Blinde bij is blind noch bij
Zoals de paardebloem het hele jaar kan bloeien, al is het soms mondjesmaat, zo kan de blinde bij het hele jaar vliegen, al is het soms mondjesmaat. Een blinde bij is geen bij. Het is een zweefvlieg. Veel zweefvliegen lijken op bijen. En het lijken op bijen kan heel praktisch zijn. Vogels zullen minder geneigd zijn je op te pikken als je op een bij lijkt. Net zoals u terugdeinst voor een zweefvlieg, hoe ongevaarlijk ook.

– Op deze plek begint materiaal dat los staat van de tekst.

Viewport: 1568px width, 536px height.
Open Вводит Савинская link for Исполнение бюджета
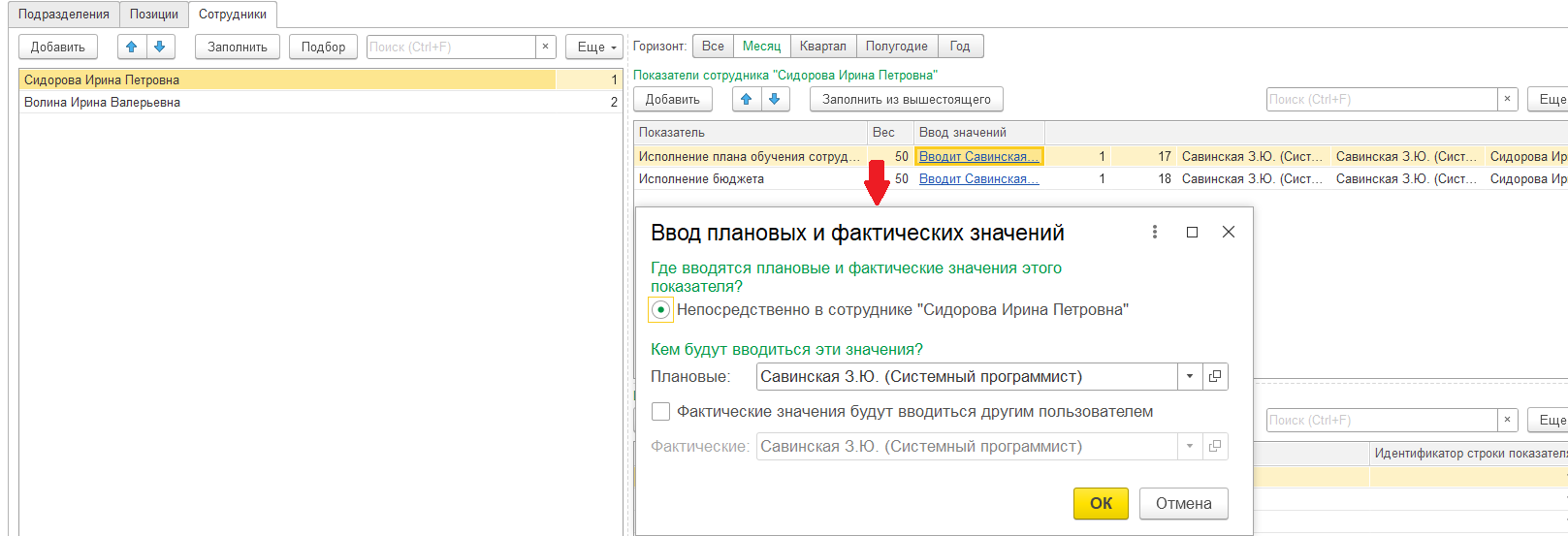pyautogui.click(x=978, y=179)
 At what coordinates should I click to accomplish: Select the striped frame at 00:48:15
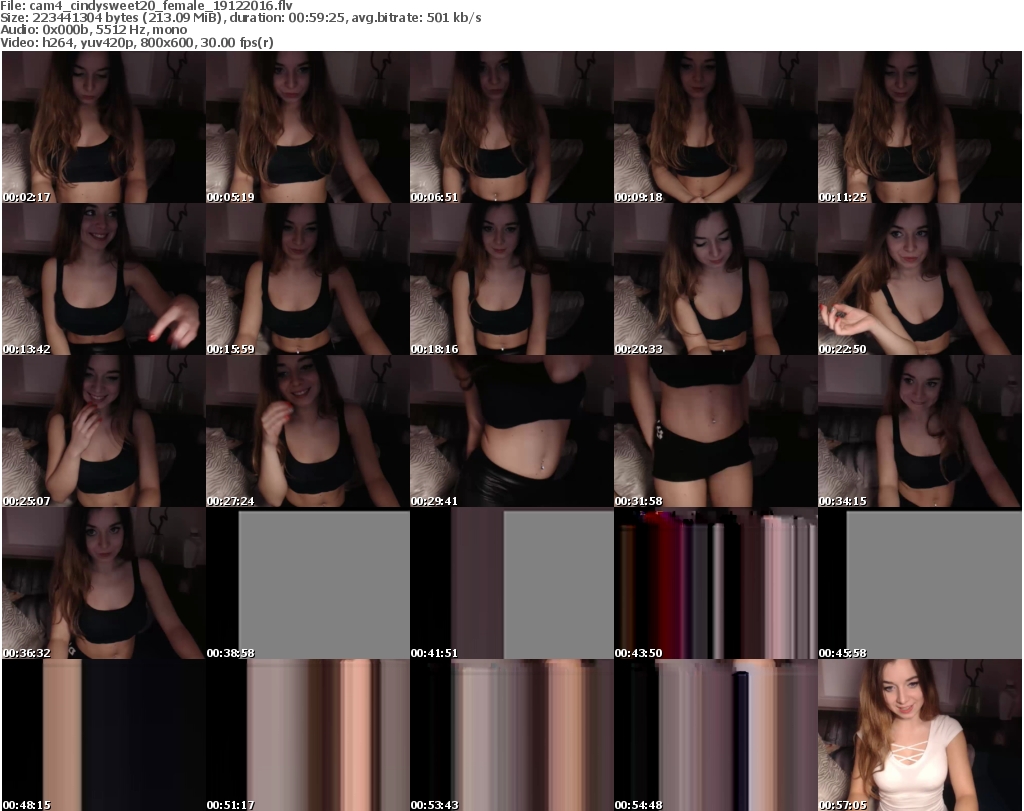(x=103, y=735)
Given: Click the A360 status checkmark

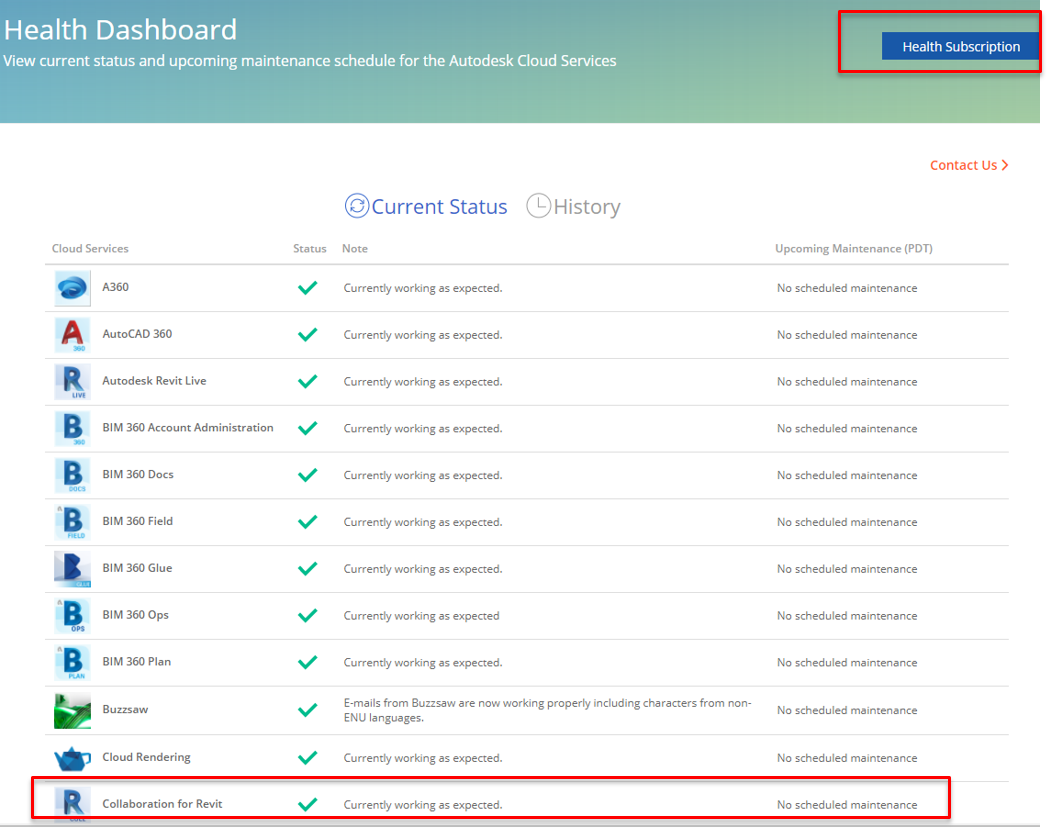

Een blinde bij kan niet steken en misschien heet ie daarom wel blind. Tenslotte noemen we dovenetels om dezelfde reden doof. Rare jongens, die naamgevers. Een blinde bij kan ook blind genoemd zijn vanwege de haartjes op zijn ogen. Die ogen zijn samen nochtans zo groot als de breedte van de kop. Zoals veel vliegen hebben blinde bijen enorme ogen en kunnen ze uitstekend zien. Bij de mannetjes staan de ogen zowat tegen elkaaraan, bij de vrouwtjes zit er een gleufje tussen.
Blinde bijen verzamelen stuifmeel, net als bijen. Ze zoemen daarbij als bijen, maar ze vliegen als zweefvliegen – ze hobbelen niet gemoedelijk van bloem naar bloem, maar schieten bliksemsnel een eindje weg, om dan even zoemend op de plaats te blijven hangen in de lucht.
De blinde bij is één van de bijvliegen: zweefvliegen die eitjes leggen in modderig water, vloeibare mest en andere prut. In beerputten en gierkelders gedijen blinde-bijenlarven prima. Ze schuiven zonodig gewoon als een telescoop hun tien centimeter lange adembuis de drab uit, en halen dan adem als door een snorkel. Er is in plassen met rottende bladeren en in strontputten geen zuurstof maar wel voedsel: plantenrestjes en eencelligen. Blinde-bijenlarven filteren die uit de drab.